* WHAT TO DO *
Restate the data that follows exactly as it stands, beginning with the first line and ending with the line that contains "Click the 停止查询 button".

* RECORDS TO PROCESS *
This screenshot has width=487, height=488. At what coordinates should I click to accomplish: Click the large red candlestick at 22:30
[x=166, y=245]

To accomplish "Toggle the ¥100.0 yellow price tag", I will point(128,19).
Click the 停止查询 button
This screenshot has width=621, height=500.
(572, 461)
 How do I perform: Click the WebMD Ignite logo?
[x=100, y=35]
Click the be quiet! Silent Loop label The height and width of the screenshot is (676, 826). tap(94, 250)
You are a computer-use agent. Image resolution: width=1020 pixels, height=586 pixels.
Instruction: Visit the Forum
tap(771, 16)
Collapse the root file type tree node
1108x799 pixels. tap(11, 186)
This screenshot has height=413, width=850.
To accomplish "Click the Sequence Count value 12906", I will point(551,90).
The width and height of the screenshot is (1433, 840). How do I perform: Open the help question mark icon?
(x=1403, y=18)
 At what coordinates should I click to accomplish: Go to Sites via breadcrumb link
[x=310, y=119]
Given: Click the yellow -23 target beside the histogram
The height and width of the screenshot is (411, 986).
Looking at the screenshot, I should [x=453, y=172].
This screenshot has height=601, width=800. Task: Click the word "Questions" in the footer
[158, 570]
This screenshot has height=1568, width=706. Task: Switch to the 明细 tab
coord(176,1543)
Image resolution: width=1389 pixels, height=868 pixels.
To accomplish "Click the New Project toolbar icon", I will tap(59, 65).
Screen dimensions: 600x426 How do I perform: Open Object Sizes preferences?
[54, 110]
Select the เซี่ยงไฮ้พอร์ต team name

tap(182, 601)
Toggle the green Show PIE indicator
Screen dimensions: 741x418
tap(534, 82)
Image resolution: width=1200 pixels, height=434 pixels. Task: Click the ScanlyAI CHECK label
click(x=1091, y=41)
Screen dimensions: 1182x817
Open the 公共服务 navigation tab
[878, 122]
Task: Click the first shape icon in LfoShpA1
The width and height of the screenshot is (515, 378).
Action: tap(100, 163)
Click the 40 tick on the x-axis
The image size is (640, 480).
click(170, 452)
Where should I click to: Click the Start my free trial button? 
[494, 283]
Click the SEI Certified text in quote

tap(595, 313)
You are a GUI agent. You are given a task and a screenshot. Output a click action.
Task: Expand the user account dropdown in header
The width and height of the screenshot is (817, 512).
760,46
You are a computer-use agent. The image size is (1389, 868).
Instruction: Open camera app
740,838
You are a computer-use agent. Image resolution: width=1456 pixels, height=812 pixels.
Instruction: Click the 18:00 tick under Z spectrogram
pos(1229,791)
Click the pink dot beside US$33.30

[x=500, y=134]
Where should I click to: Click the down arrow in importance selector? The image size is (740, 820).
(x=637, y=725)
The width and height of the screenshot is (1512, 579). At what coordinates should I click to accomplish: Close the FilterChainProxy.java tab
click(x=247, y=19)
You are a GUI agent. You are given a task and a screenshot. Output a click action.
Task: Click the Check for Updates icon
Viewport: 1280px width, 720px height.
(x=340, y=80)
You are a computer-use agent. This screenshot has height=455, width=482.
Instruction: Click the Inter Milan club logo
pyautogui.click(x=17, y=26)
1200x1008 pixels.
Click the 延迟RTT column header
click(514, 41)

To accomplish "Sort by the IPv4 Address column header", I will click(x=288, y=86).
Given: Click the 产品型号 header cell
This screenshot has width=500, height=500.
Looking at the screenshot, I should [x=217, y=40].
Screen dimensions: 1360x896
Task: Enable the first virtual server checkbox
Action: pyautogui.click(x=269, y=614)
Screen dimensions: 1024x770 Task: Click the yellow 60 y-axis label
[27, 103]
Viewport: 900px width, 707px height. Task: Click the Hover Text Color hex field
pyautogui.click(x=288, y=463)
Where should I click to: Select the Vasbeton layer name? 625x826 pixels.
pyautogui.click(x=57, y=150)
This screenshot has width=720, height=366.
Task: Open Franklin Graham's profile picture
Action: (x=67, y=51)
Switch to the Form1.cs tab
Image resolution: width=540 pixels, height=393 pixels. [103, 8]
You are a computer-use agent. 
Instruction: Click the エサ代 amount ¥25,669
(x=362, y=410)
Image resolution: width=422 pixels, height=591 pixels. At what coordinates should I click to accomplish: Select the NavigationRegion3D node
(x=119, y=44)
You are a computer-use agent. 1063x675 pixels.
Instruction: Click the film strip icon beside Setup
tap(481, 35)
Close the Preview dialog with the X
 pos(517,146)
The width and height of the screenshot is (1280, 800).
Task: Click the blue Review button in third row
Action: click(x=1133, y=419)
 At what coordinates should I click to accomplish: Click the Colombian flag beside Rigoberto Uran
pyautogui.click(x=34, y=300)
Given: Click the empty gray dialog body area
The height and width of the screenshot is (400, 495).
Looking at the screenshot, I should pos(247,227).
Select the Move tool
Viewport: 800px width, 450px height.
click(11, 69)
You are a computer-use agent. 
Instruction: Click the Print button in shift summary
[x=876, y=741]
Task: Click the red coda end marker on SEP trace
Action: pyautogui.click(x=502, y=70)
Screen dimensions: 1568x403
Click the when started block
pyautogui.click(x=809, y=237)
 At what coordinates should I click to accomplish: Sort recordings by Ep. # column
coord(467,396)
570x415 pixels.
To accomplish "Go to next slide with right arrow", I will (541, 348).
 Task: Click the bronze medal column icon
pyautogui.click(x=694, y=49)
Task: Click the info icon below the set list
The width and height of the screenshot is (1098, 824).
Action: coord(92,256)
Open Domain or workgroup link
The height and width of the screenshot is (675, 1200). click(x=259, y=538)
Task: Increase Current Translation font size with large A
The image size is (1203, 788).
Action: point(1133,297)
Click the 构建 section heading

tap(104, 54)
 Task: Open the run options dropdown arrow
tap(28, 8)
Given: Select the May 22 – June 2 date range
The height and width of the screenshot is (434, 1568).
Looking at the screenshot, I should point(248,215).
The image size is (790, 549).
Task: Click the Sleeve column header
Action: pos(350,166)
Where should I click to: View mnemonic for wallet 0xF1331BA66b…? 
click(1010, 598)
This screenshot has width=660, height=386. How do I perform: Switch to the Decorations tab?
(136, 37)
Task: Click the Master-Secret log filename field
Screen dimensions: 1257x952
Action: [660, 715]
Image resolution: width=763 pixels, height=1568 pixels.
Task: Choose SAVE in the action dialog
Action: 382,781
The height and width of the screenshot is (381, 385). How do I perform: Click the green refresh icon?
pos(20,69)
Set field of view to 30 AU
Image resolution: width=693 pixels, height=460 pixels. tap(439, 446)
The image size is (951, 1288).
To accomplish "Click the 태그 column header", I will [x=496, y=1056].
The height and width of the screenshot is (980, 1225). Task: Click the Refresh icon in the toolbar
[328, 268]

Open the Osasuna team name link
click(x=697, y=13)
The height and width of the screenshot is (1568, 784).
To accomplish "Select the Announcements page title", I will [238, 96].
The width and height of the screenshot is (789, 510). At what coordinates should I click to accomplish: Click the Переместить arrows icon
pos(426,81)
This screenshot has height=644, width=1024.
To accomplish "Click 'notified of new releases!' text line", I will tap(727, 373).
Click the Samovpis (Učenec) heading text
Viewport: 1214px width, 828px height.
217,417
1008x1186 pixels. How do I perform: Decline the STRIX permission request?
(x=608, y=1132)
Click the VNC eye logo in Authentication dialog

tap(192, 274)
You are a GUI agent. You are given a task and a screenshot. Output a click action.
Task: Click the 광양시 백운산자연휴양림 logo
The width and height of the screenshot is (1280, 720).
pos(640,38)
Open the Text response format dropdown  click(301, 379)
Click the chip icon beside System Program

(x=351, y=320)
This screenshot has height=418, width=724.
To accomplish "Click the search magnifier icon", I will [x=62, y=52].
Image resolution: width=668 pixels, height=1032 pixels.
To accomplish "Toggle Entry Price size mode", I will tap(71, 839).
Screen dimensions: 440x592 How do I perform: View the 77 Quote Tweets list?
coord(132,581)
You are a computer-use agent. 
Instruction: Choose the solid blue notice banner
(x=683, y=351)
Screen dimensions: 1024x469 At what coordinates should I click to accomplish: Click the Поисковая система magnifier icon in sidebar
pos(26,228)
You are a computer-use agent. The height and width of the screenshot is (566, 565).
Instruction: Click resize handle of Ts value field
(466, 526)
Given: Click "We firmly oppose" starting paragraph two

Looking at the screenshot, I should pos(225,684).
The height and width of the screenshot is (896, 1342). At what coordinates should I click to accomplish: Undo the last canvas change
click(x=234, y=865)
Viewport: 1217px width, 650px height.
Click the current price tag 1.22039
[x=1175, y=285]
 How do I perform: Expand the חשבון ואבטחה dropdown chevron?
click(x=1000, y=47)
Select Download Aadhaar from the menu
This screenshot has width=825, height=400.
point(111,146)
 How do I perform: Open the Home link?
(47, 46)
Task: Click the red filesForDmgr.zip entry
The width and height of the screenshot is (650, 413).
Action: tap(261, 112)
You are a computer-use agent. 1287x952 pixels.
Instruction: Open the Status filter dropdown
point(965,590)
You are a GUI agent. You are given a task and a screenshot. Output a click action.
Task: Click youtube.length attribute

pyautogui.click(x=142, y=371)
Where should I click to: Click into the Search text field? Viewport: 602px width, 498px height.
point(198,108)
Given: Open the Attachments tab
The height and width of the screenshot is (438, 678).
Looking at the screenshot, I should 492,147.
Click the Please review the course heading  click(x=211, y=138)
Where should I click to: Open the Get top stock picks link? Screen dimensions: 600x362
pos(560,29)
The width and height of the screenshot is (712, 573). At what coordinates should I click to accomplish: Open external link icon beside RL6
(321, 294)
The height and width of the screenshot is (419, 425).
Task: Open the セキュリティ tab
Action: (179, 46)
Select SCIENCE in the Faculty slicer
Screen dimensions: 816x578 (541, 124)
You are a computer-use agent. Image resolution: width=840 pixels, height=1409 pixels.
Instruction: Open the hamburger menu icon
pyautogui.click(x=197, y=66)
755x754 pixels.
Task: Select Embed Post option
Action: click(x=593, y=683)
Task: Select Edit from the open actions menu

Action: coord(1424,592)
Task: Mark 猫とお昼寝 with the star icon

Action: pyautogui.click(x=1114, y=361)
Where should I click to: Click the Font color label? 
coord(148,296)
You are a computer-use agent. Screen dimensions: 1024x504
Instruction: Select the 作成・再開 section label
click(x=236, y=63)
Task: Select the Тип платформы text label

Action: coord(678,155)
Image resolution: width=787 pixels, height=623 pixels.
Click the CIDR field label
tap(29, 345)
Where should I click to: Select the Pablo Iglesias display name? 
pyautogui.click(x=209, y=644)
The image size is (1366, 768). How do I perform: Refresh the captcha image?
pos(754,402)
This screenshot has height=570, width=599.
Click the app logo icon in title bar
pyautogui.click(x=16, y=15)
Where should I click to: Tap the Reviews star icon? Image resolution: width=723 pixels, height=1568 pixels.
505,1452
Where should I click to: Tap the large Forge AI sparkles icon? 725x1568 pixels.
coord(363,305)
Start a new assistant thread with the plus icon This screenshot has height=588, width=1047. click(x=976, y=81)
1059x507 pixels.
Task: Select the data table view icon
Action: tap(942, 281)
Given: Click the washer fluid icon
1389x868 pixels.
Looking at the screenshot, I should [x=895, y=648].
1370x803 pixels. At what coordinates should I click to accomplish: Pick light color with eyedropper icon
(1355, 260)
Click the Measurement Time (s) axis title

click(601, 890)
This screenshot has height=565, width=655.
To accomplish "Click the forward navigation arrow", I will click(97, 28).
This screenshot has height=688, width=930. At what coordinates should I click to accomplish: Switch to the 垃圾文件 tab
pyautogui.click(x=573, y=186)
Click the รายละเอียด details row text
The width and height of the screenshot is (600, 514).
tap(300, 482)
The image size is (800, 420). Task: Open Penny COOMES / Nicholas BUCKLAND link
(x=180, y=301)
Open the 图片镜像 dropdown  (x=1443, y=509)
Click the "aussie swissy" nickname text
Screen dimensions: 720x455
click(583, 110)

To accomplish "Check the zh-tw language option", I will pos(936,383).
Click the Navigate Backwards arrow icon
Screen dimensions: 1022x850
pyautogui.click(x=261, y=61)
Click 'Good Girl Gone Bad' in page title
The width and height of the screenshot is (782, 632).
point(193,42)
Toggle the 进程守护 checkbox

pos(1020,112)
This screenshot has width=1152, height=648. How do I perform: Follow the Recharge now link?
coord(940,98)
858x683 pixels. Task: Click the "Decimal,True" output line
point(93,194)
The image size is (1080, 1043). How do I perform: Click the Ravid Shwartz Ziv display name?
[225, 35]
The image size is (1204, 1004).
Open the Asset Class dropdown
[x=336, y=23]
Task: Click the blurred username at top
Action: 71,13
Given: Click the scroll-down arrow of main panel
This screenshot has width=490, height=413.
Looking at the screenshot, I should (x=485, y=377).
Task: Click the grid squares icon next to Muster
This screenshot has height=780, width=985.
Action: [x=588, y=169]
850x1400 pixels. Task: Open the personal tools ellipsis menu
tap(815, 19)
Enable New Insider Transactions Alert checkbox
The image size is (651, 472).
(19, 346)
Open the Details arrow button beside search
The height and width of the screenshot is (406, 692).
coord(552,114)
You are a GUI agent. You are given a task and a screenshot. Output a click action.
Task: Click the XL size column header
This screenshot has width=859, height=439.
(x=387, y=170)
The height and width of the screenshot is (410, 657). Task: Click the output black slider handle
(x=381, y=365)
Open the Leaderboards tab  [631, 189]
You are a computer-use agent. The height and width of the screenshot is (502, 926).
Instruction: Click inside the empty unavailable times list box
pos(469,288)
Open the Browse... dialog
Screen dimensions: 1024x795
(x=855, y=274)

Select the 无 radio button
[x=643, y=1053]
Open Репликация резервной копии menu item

* RESULT *
This screenshot has width=487, height=488. At what coordinates should I click to accomplish: Click the large red candlestick at 22:30
[x=166, y=245]

To accomplish "Toggle the ¥100.0 yellow price tag", I will point(128,19).
Click the 停止查询 button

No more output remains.